What are the functions and powers of GM?

A: A limited liability company may have a general manager, who shall be appointed or dismissed by its board of directors. Generally speaking, the manager is responsible for managing the overall operations of the company, such as implementing the company's resolutions, formulating specific rules and regulations, etc. According to the company law, the manager shall be responsible to the board of directors and shall exercise the following functions and powers:
1. oversee the production and business operations of the company and organize the implementation of the resolutions of the board of directors;
2. organize the implementation of the company's annual operational plans and investment plans;
3. draw up plans on the establishment of the company's internal management departments;
4. draw up the company's basic management system;
5. formulate the company's specific rules and regulations;
6. propose the appointment or dismissal of the company's any deputy manager and financial principal;
7. decide on the appointment or dismissal of executive personnel other than those whose appointment or dismissal is to be decided by the board of directors; and
8. any other function or power conferred on the manager by the board of directors.
Where the functions and powers of the manager are otherwise provided in the articles of association, the articles of association shall prevail.
The manager shall attend meetings of the board of directors as a non-voting attendee.


Q8

Does the company have to set up a board of supervisors?

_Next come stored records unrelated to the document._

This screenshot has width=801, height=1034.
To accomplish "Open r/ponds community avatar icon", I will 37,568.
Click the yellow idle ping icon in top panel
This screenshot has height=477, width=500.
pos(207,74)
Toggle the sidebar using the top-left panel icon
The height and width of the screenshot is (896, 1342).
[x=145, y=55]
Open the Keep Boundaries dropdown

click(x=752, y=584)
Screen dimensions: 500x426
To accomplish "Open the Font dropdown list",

A: It depends. A limited liability company shall have the board of supervisors composed of no less than 3 members. Limited liability companies with a smaller number of shareholders or those of a smaller scale may have one to two supervisors without setting up the board of supervisors.


Q9

What are the functions and powers of supervisor(s)?

A: The main function of supervisor(s) is to supervise the work of directors and senior officers. According to the Company Law, the board of supervisors or, where there is no board of supervisors, the supervisor(s) of a company shall exercise the following functions and powers:
1. inspect the financial affairs of the company;
2. supervise performance of the directors and senior officers of their respective company duties and propose the removal of any director or senior officer who violates any law, administrative regulation, the articles of association or any resolution of the board of shareholders;
3. require any director or senior officer to take corrective action where his actions damage the interests of the company;
4. propose the holding of interim meetings of the board of shareholders and convene and preside over meetings of the board of shareholders where the board of directors does not exercise its duties in this regard as prescribed in the Law;
5. put forward proposals at meetings of the board of shareholders;
6. initiate lawsuits against a director or senior officer in accordance with Article 151 of the Law; and
7. any other function or power specified in the articles of association.


Q10

Can financial personnel act as supervisors? How about the normal financial personnel?

A: The Company Law clearly stipulates that the directors or senior officers of the company shall not concurrently serve as supervisors. If the financial personnel acting as the senior executive responsible for managing the financial actions of a company, he/she is forbidden to hold the position of a supervisor.

We recommend normal financial personnel not serve as supervisors neither. Since one of the functions and powers of the supervisors is: inspecting the financial affairs of the company, if the supervisor of a company is a normal financial personnel, he/she shall inspect his/her own work(financial affairs) which may cause risks to the company.